Si la loi, expression de la volonté générale, est parfois comprise comme le produit d'une sorte de pacte social, c'est, en droit positif, la loi qui fait le contrat, qui lui donne sa force juridique contraignante et, pour l'exprimer, le code civil emploie, on le sait, une formule éclairante : la loi, c'est-à-dire l'article 1134 du code civil, veut que « les conventions légalement formées tiennent lieu de loi à ceux qui les ont faites ».

Mais le contrat une fois formé offre une certaine résistance à la loi ; cette loi particulière, résultant de l'accord des parties et limitée par l'effet relatif, constitue comme un espace d'autonomie, de sécurité juridique que la loi de l'État, normalement, n'atteint pas, sauf à en disposer expressément autrement. Cela veut aussi dire que le seul interlocuteur possible du contrat, si l'on peut s'exprimer ainsi, soit la loi formelle, au moins pour l'essentiel : l'article 34 de la Constitution réserve à la loi la détermination des principes fondamentaux du droit des obligations ; et l'on ne peut que s'étonner - on y reviendra - de la réticence du Conseil d'État (relayé récemment par le Conseil constitutionnel) à appliquer ceci aux contrats administratifs.

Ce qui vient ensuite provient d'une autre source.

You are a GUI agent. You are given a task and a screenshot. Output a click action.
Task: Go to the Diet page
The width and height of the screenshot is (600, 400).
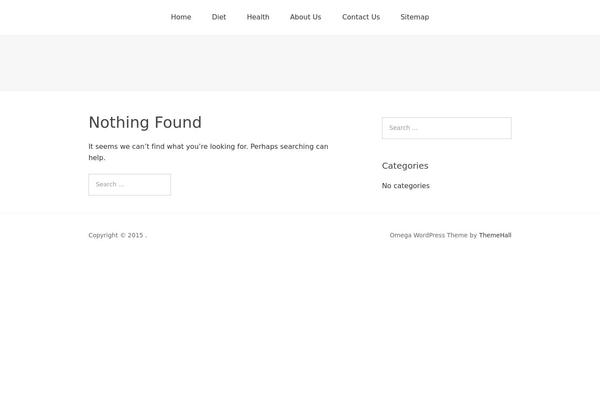click(219, 17)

Il est vrai que, si le monde de la loi n'est pas un, celui du contrat ne l'est pas davantage. La loi, toujours plus répandue, ne change pas seulement d'expression, jusqu'à présenter parfois tous les travers - et les limites - d'un mode d'emploi ; elle se diversifie et multiplie les genres : loi proprement dite, loi d'orientation, de programme, d'évaluation, loi fourre-tout ou loi de repentir ; mais surtout législation déléguée, par un usage abusif du procédé des ordonnances de l'article 38 de la Constitution ; ou encore codification qui, à droit constant, change cependant les choses (code de justice administrative, code de la recherche, code de commerce) ou qui, à droit non constant, n'ose pas innover (prochain code des propriétés publiques); et que dire de la norme administrative...

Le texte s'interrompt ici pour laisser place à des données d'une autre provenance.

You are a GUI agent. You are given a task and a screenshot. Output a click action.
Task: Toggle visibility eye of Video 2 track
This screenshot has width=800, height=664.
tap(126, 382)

Quant au contrat, il se fond dans un contractualisme quasi universel dans lequel on ne retrouve pas toujours ses composantes juridiques nécessaires : conventions collectives, contrats d'entreprise, contrats de pays, contrats de plan, accords salariaux de la fonction publique, conventions médicales, pactes de bonne conduite, protocoles spécifiques, etc.; à quoi s'ajoutent des formules de « mise sous contrat » ou de « conventionnement » au titre d'autorisations unilatérales et complétant celles-ci. Les contentieux récents dits des « recalculés », en matière d'allocations d'emploi, ont ainsi montré quelle difficulté il pouvait y avoir à qualifier exactement, en droit, ces situations volontairement créées dans l'ambiguïté.

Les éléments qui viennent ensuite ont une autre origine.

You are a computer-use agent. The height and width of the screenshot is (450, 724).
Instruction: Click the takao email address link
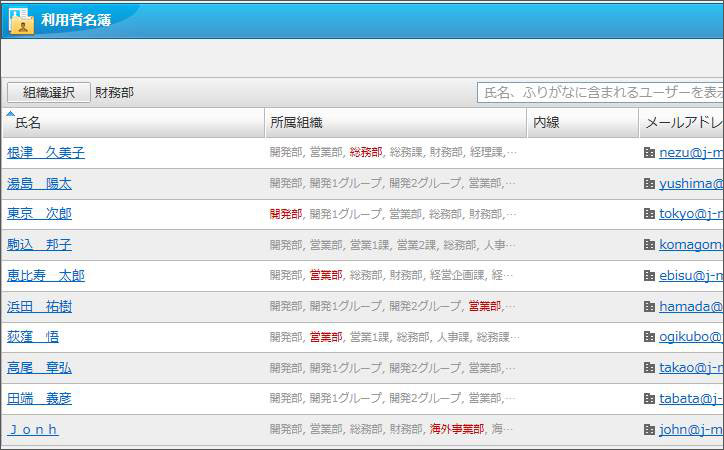690,368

Les articles que les Cahiers ont souhaité accueillir et que j'ai l'honneur de présenter aideront puissamment à dépasser le vocabulaire approximatif des textes et parfois une certaine confusion des genres. Ils contribueront à dégager les voies de l'avenir, à éclairer cette discipline nécessaire des sources qu'il revient au Conseil constitutionnel de faire respecter, avec certes un regard à la fois respectueux et indulgent pour la loi, lorsqu'elle vient à son contrôle, mais aussi la conviction profonde - on veut y croire - que le droit, notre droit, notre tradition et patrimoine juridique, si injustement décrié, vaut au-delà de la loi d'un jour, que sa vocation est bien - et mieux que d'autres qu'on veut lui comparer, voire lui mesurer - la clarté, la prévisibilité, bref la sécurité juridique économe de la chicane dont on voudrait persuader qu'elle n'est elle-même qu'une maladie du droit.

Puissent les articles ici regroupés par la grâce du Conseil en convaincre. Ils ne contribuent évidemment en aucune façon à une quelconque doctrine officielle, chacun sur son thème propre ; leur liberté de ton suffira à en convaincre s'il en était besoin. Mais ils portent à l'intérieur même du Conseil une parole de doctrine ; et il faut remercier la Haute Instance d'avoir souhaité qu'il en soit ainsi.